For the Word2Vec embeddings, we used the pretrained embeddings described in Experiment 1. We concatenated the adjective and noun embeddings for each phrase (d = 600). For the BERT embeddings, we used the CLS token, which acts as a combined representation of the adjective and noun, rather than concatenating the word‐level embeddings. The CLS token is a classification token that is required at the beginning of every sentence input into BERT. It is understood as a sentence‐level representation of the input, generated with classification tasks in mind (Devlin et al., 2018; Munikar, Shakya, & Shrestha, 2019). As it constitutes a broad representation of the meaning of multi‐word inputs, we used the CLS token as the entire adjective–noun representation in our analyses. For our contextually prompted condition, we input phrases such as “the brightness of dark charcoal” into BERT and extracted the CLS token for the entire phrase. In contrast, for our context‐free condition, we input only the adjective–noun phrase, for example, “dark charcoal” and extracted the CLS token. This meant that our BERT embeddings always had the same dimensionality (base: d = 768; large: d = 1024). It was not possible to average context‐free embeddings over multiple sentence contexts (as in Experiment 1) because many of the adjective–noun phrases did not appear in the one Billion Words Benchmark corpus. Finally, we again used a one‐hot encoding scheme to act as a baseline model. Inputs to this model consisted of one unit for each adjective–noun phrase.

Model

3.1.3

We again used 10‐fold cross‐validation to evaluate our models. In Experiment 1, each test fold contained a subset of nouns that the model was not trained on so that we could test generalization to these novel nouns. In the present investigation, we were instead interested in how accurately embeddings could predict the brightness of novel adjective–noun combinations, having been trained on the same adjectives and nouns in different combinations. Accordingly, for each train–test split, we made sure that at least one version of each noun (dark‐noun, light‐noun, or heavy‐noun) appeared in the training set. This ensured that we were not testing on a previously unseen noun, but rather on a previously unseen adjective–noun combination (see Fig. 7 for examples). All other model specifications were the same as our noun investigations, with hyperparameter tuning for the number of hidden units and number of epochs performed specifically for the adjective dataset.

Evaluation

3.1.4

Our evaluation procedures are similar to Experiment 1. We again initialized 10 different models with randomized starting weights to avoid the effect of random noise. Each of the 10 models was trained and tested according to the 10‐fold cross‐validation scheme described for Experiment 1 (see Supplementary Materials for standard deviations of performance across the models). We obtained a single prediction for each adjective–noun combination by averaging predictions from the 10 models. We evaluated the performance of the different embeddings, separated by adjective, using MSE and R ^2^. As such, our metrics indexed the ability to predict brightness across the nouns when paired with the same adjective. Additionally, we ran statistical tests on our comparisons of interest, outlined below. We used the Wilcoxon signed‐rank test, which is a paired‐samples, nonparametric test, comparing squared errors for the “light” and “dark” adjective–noun phrases.

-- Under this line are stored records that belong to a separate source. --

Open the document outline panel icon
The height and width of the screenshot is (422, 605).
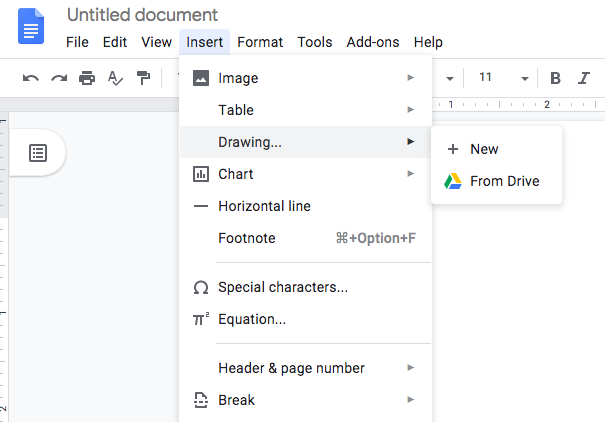(38, 153)
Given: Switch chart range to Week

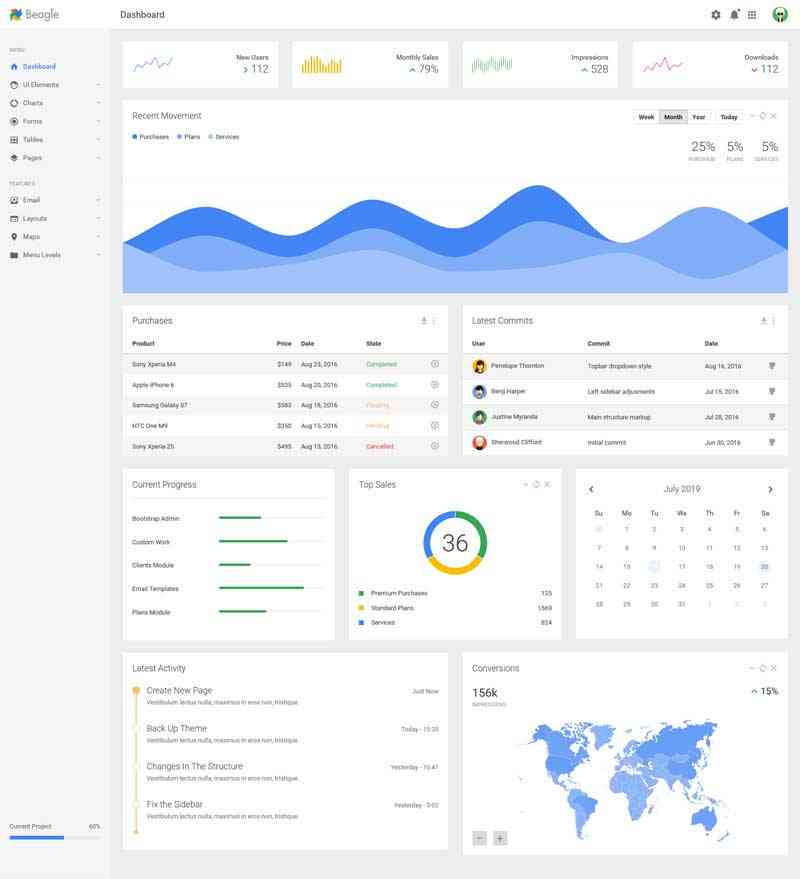Looking at the screenshot, I should click(646, 117).
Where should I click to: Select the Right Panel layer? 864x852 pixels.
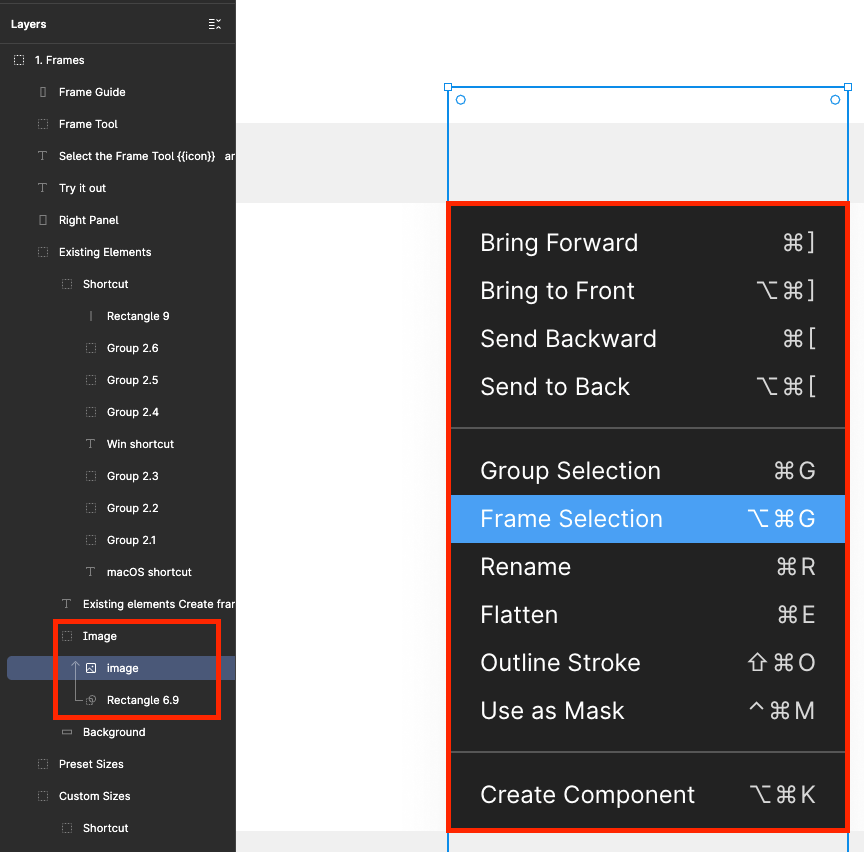tap(88, 220)
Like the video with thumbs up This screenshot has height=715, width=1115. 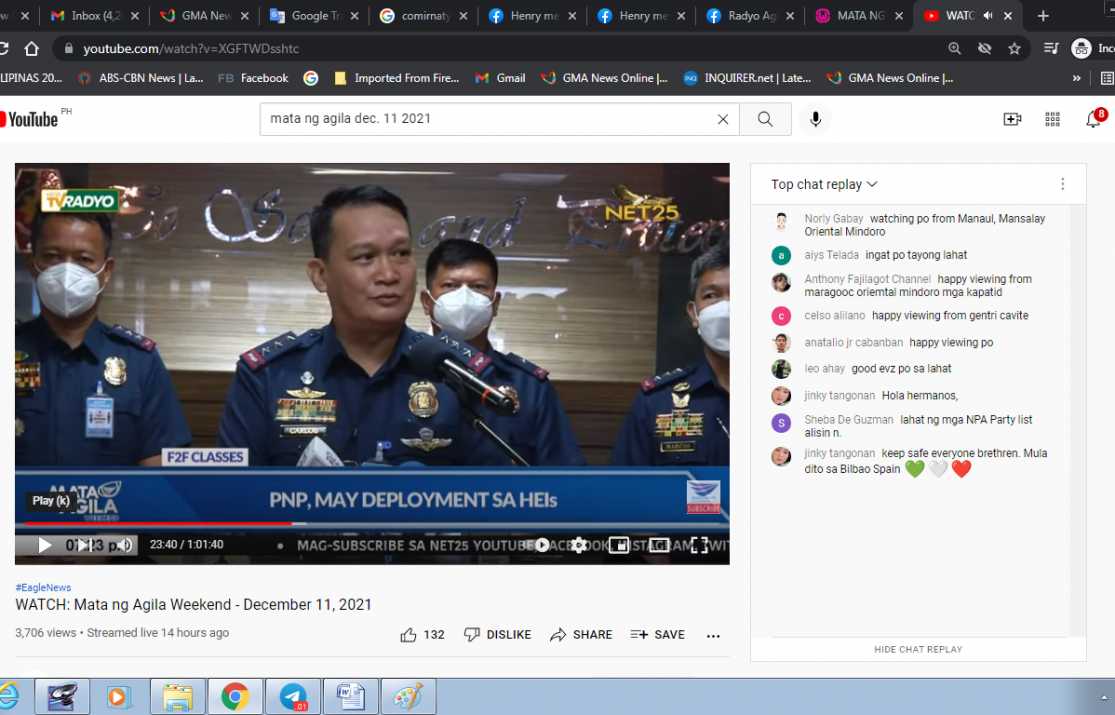(409, 635)
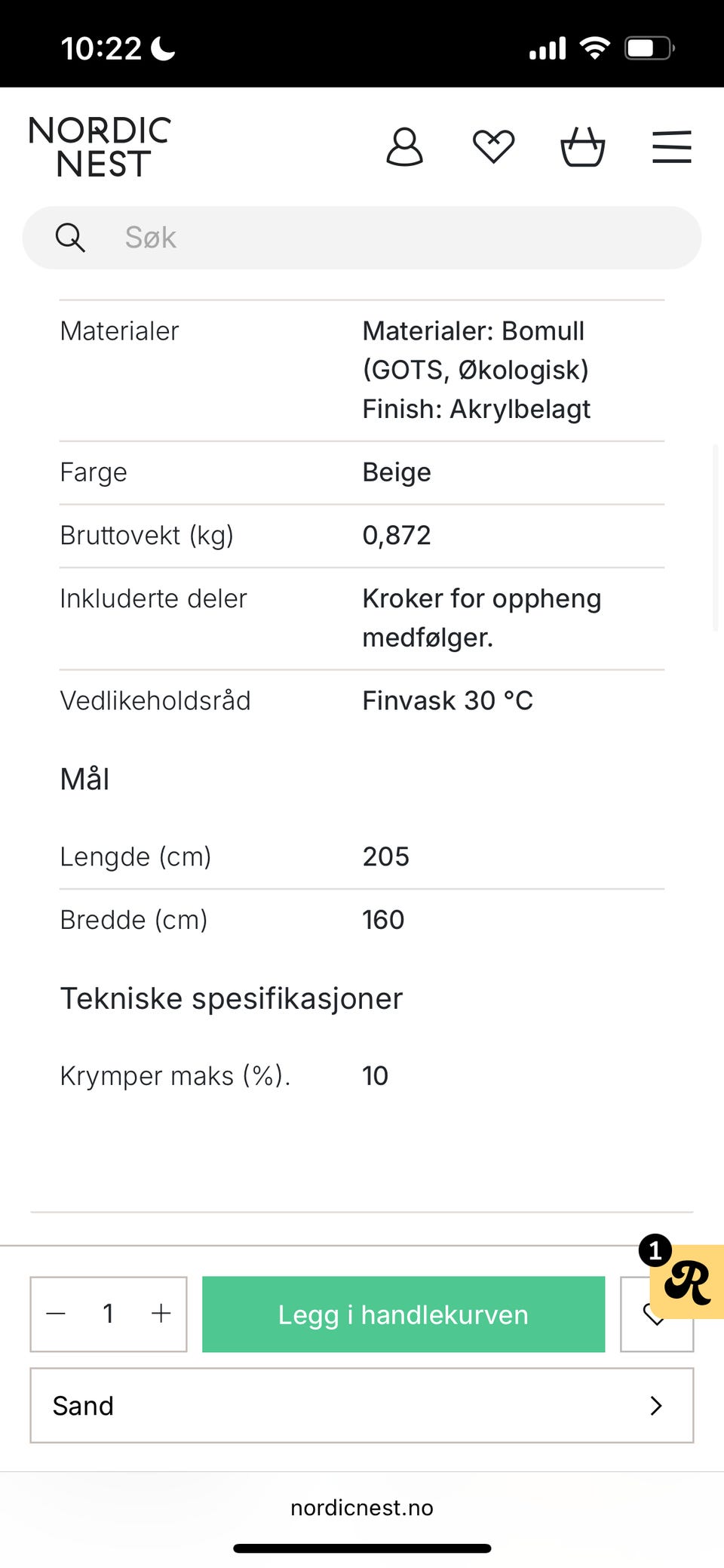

Word2Vec versus context‐free BERT
“Brightness” contextually prompted BERT versus “color” contextually prompted BERT
Context‐free BERT versus contextually prompted BERT

The best‐performing embedding out of the prompt comparison (i.e., brightness prompt vs. color prompt) was selected for the context‐free and contextually prompted BERT comparison above. We also present a qualitative evaluation of how well embeddings capture the nonadditive effect of adjective brightness on noun brightness.

Results

3.2

We evaluate the adjective investigations in a similar way to the noun investigations; however, we report the model performance separated by adjective (see Fig. 8 for an overview).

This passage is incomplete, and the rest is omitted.